Les amoureux se divisent en deux classes, composées de ceux qui croiraient profaner leur amour en le confiant, et de ceux qui ne peuvent pas parler d’autre chose. Sosthène était de ces derniers. Son caractère ardent, sincère, enjoué, le portait à s’abandonner facilement à ses impressions. Chéri de sa famille, gâté par les femmes et les amis qui s’attachent toujours aux jeunes gens riches, il était naturellement enclin à voir les événements, les gens et les choses de leur beau côté, et à se flatter du succès là où un autre n’aurait vu que des obstacles insurmontables.
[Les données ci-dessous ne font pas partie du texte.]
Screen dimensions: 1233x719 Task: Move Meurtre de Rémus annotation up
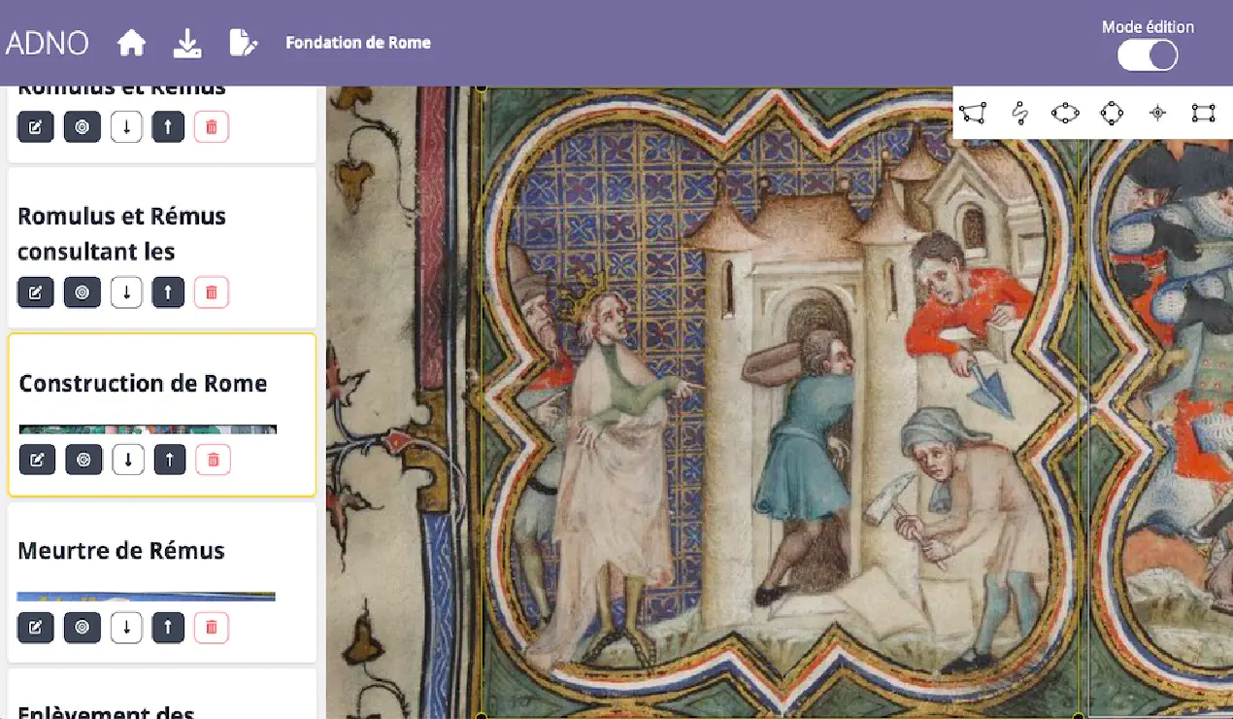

Habitué à réussir dans des projets souvent déraisonnables, il ne doutait pas de la protection du ciel pour le vœu le plus honnête qu’il eût jamais formé, et prenant ses espérances pour autant de réalités, il crut devoir faire partager à son ami la joie qu’il ne pouvait contenir.

— Tu vois l’homme du monde le plus heureux, dit-il en rencontrant Adalbert au parc.

— Quoi ! déjà ! s’écria M. de Bois-Verdun d’un air dédaigneux.

— Ah ! voilà bien nos Don Juan modernes ! ne connaissant qu’un bonheur, et regardant comme nuls tous ceux qui le précèdent.

— Je n’en méprise aucun, sois-en persuadé ; mais enfin quel est donc celui qui te réjouit tant ?

— En vérité, j’aurais peine à le raconter, car il n’a pour source que des niaiseries ; mais, tu me l’as répété souvent, il n’est rien d’insignifiant en amour, quand la moindre démarche peut dire : « Vos soins me plaisent ou m’ennuient, » on a le droit de s’en désespérer ou d’en être fou de joie.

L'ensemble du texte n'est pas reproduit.